*Passage shown*.

Using Tulips¶

This tutorial covers the core data structures of the Tulip library: TulipSeries and TulipCollection. These classes provide a powerful framework for handling financial and economic time series data with rich metadata and analytical capabilities.

Table of Contents¶

TulipSeries: Enhanced Time Series
TulipCollection: Multi-Series Container
Creating Collections from Data Sources
Dashboard Generation
Data Persistence
Advanced Usage

TulipSeries: Enhanced Time Series¶

TulipSeries is a thin wrapper around pandas.Series that adds domain-specific metadata and helper methods for financial/economic analysis.

Core Features¶

Time-indexed data: Inherits all pandas.Series functionality
Rich metadata: Stores frequency, source information, units, dates
Domain-specific methods: summary(), plot(), and analytical helpers
Automatic metadata tracking: Last updated timestamps, data provenance

Key Attributes¶

# Core data structure
series.time_series    # The underlying pandas Series
series.id            # Unique identifier (e.g., "UNRATE")

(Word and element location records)
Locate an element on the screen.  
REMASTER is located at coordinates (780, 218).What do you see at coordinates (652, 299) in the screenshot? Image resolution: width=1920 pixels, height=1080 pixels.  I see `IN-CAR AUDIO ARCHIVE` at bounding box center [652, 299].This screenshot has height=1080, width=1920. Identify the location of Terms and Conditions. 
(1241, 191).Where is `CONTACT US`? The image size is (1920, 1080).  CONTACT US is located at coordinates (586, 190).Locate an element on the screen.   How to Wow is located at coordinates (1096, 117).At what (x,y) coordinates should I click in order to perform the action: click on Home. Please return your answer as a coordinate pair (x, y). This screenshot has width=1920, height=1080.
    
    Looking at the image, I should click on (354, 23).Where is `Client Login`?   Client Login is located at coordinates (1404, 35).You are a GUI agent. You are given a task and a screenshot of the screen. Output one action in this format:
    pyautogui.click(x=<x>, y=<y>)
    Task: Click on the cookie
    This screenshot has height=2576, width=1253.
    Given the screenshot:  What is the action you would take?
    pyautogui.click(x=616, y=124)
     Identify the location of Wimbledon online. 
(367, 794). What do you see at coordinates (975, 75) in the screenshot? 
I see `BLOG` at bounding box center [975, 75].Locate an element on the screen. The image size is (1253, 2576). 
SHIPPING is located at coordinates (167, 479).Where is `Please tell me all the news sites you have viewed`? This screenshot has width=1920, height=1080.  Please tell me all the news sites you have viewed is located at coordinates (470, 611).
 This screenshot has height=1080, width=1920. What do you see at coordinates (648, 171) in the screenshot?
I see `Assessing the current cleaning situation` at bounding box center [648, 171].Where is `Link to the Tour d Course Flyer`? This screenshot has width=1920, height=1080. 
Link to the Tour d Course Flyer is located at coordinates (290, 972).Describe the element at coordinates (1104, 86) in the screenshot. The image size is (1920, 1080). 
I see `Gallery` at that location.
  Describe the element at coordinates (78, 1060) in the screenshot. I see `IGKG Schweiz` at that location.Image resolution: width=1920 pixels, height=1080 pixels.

*Set tasks*.
**1)** From the Tulip tutorial, output everything from "Using Tulips¶" down to "and analytical capabilities.".
**2)** According to the Tulip tutorial, what is TulipSeries a thin wrapper around?

*Task solutions*.
**1)**
Using Tulips¶

This tutorial covers the core data structures of the Tulip library: TulipSeries and TulipCollection. These classes provide a powerful framework for handling financial and economic time series data with rich metadata and analytical capabilities.

**2)** pandas.Series